PROMPT:
Your reply should consist of the listing, copied exactly.

------------------------------------------------------------

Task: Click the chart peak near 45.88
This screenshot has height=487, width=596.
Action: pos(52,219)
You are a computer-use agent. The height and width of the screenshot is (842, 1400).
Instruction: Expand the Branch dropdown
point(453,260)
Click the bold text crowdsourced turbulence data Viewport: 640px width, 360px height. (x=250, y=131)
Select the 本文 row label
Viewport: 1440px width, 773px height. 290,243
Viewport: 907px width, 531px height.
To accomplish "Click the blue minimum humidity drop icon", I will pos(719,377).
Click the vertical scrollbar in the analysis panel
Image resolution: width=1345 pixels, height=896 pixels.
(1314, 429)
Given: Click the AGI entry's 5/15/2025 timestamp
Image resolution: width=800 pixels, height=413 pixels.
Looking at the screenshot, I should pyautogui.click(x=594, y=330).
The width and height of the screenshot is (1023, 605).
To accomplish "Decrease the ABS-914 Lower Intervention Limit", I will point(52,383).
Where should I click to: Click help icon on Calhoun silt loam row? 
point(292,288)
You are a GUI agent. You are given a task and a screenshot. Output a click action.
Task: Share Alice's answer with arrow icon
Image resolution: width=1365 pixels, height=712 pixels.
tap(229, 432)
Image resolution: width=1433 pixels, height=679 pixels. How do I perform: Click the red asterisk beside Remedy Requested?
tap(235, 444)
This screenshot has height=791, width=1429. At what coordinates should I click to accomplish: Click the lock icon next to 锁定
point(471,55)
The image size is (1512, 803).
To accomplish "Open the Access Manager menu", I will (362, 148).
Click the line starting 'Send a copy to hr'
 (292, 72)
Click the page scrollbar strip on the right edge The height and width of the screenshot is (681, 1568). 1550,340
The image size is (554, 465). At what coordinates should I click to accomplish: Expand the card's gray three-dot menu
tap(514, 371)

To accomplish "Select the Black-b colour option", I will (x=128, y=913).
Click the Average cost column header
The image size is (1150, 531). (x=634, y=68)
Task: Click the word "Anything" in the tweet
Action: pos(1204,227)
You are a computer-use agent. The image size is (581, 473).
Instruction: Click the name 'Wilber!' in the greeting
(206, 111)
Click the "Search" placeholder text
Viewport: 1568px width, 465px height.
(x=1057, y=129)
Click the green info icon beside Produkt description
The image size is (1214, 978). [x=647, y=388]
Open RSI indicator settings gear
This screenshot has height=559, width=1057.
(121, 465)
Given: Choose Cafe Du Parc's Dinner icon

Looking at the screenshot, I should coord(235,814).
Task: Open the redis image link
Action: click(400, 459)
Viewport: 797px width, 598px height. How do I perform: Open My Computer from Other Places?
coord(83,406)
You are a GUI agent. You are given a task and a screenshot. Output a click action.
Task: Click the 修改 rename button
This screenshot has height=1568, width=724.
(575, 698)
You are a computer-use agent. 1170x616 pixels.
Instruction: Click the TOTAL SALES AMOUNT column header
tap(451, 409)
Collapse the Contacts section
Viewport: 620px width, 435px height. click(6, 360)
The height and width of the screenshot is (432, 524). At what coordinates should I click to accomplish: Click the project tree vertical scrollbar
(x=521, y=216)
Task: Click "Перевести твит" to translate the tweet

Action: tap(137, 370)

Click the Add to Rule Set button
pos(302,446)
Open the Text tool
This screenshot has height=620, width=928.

------------------------------------------------------------

THE COMPLETED TASK:
Task: Click the chart peak near 45.88
This screenshot has height=487, width=596.
Action: pos(52,219)
You are a computer-use agent. The height and width of the screenshot is (842, 1400).
Instruction: Expand the Branch dropdown
point(453,260)
Click the bold text crowdsourced turbulence data Viewport: 640px width, 360px height. (x=250, y=131)
Select the 本文 row label
Viewport: 1440px width, 773px height. 290,243
Viewport: 907px width, 531px height.
To accomplish "Click the blue minimum humidity drop icon", I will pos(719,377).
Click the vertical scrollbar in the analysis panel
Image resolution: width=1345 pixels, height=896 pixels.
(1314, 429)
Given: Click the AGI entry's 5/15/2025 timestamp
Image resolution: width=800 pixels, height=413 pixels.
Looking at the screenshot, I should pyautogui.click(x=594, y=330).
The width and height of the screenshot is (1023, 605).
To accomplish "Decrease the ABS-914 Lower Intervention Limit", I will point(52,383).
Where should I click to: Click help icon on Calhoun silt loam row? 
point(292,288)
You are a GUI agent. You are given a task and a screenshot. Output a click action.
Task: Share Alice's answer with arrow icon
Image resolution: width=1365 pixels, height=712 pixels.
tap(229, 432)
Image resolution: width=1433 pixels, height=679 pixels. How do I perform: Click the red asterisk beside Remedy Requested?
tap(235, 444)
This screenshot has height=791, width=1429. At what coordinates should I click to accomplish: Click the lock icon next to 锁定
point(471,55)
The image size is (1512, 803).
To accomplish "Open the Access Manager menu", I will (362, 148).
Click the line starting 'Send a copy to hr'
 (292, 72)
Click the page scrollbar strip on the right edge The height and width of the screenshot is (681, 1568). 1550,340
The image size is (554, 465). At what coordinates should I click to accomplish: Expand the card's gray three-dot menu
tap(514, 371)

To accomplish "Select the Black-b colour option", I will (x=128, y=913).
Click the Average cost column header
The image size is (1150, 531). (x=634, y=68)
Task: Click the word "Anything" in the tweet
Action: pos(1204,227)
You are a computer-use agent. The image size is (581, 473).
Instruction: Click the name 'Wilber!' in the greeting
(206, 111)
Click the "Search" placeholder text
Viewport: 1568px width, 465px height.
(x=1057, y=129)
Click the green info icon beside Produkt description
The image size is (1214, 978). [x=647, y=388]
Open RSI indicator settings gear
This screenshot has height=559, width=1057.
(121, 465)
Given: Choose Cafe Du Parc's Dinner icon

Looking at the screenshot, I should coord(235,814).
Task: Open the redis image link
Action: click(400, 459)
Viewport: 797px width, 598px height. How do I perform: Open My Computer from Other Places?
coord(83,406)
You are a GUI agent. You are given a task and a screenshot. Output a click action.
Task: Click the 修改 rename button
This screenshot has height=1568, width=724.
(575, 698)
You are a computer-use agent. 1170x616 pixels.
Instruction: Click the TOTAL SALES AMOUNT column header
tap(451, 409)
Collapse the Contacts section
Viewport: 620px width, 435px height. click(6, 360)
The height and width of the screenshot is (432, 524). At what coordinates should I click to accomplish: Click the project tree vertical scrollbar
(x=521, y=216)
Task: Click "Перевести твит" to translate the tweet

Action: tap(137, 370)

Click the Add to Rule Set button
pos(302,446)
Open the Text tool
This screenshot has height=620, width=928.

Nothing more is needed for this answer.